Figure 3 is a graph showing the activity of SAK mixed with the culture medium of each strain for each time left when the activity immediately after mixing the SAK and culture medium to 100. As shown in FIG. 3, the activity of SAK mixed with the culture medium of DB431 and WB600 was 50% of the initial activity after 2 hours of incubation, but the activity of SAK mixed with the culture of LB700 was the first activity after 24 hours of incubation. It was found that about 60% was maintained.

As described and demonstrated in detail above, the present invention provides a strain of the genus Bacillus, which is capable of stably expressing foreign proteins, in which the wprA gene of the strain of the genus Bacillus is destroyed. When the foreign protein is expressed using the Bacillus sp. Strain of the present invention, since the expressed foreign protein is stable to the protease of the Bacillus sp. Strain, the foreign protein can be stably expressed.
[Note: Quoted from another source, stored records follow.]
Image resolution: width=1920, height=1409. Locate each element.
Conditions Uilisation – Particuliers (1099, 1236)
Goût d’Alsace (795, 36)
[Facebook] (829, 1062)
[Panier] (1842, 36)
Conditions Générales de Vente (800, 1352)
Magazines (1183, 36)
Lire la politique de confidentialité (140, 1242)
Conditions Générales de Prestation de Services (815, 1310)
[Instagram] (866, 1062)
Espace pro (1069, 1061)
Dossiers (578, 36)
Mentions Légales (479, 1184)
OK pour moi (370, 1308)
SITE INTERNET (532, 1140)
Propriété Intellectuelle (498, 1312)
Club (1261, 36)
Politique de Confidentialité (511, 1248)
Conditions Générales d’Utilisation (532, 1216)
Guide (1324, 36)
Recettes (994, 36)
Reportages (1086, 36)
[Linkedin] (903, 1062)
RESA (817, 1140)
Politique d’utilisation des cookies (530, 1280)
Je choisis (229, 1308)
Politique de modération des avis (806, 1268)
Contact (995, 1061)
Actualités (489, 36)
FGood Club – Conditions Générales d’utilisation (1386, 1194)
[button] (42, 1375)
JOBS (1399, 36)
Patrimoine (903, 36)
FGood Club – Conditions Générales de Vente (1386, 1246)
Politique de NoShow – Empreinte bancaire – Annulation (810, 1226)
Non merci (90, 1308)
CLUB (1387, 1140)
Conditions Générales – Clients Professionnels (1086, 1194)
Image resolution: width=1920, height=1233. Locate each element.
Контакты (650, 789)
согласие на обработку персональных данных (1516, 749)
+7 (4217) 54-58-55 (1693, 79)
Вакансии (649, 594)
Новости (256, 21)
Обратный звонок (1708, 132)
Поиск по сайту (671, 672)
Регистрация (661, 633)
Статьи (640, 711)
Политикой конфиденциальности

Having described the specific part of the content of the present invention in detail, for those skilled in the art, such a technology is only a preferred embodiment, the actual scope of the present invention is the appended claims and their equivalents. It will be defined by.

Claims (7)

A Bacillus sp. Strain in which wprA, a gene encoding WprA of the Bacillus sp. Strain, has been destroyed so as to stably express a foreign protein in a Bacillus sp. Strain. The method of claim 1, Destruction of the wprA gene is by homologous recombination Characterized in that Bacillus genus strains. The method of claim 2, Homologous recombination is a gene exchange vector containing a destroyed wprA gene. using a replacement vector) Bacillus genus strains. Bacillus subtilis LB700, KCTC 18039P, in which the wprA gene of Bacillus subtilis WB600 was destroyed. Using the Bacillus sp. Strain of claim 1 as a host microorganism, transforming with an expression vector of a foreign protein, and obtaining a foreign protein from the culture medium cultured therefrom, a foreign protein is produced from the strain of Bacillus sp. How to. The method of claim 5, The host microorganism is Bacillus subtilis LB700, KCTC 18039P) A method for producing a foreign protein in Bacillus strains with the wprA gene destroyed. The method of claim 5, The foreign protein is characterized in that the staphylokinase (staphylokinase) A method for producing a foreign protein in Bacillus strains with the wprA gene destroyed.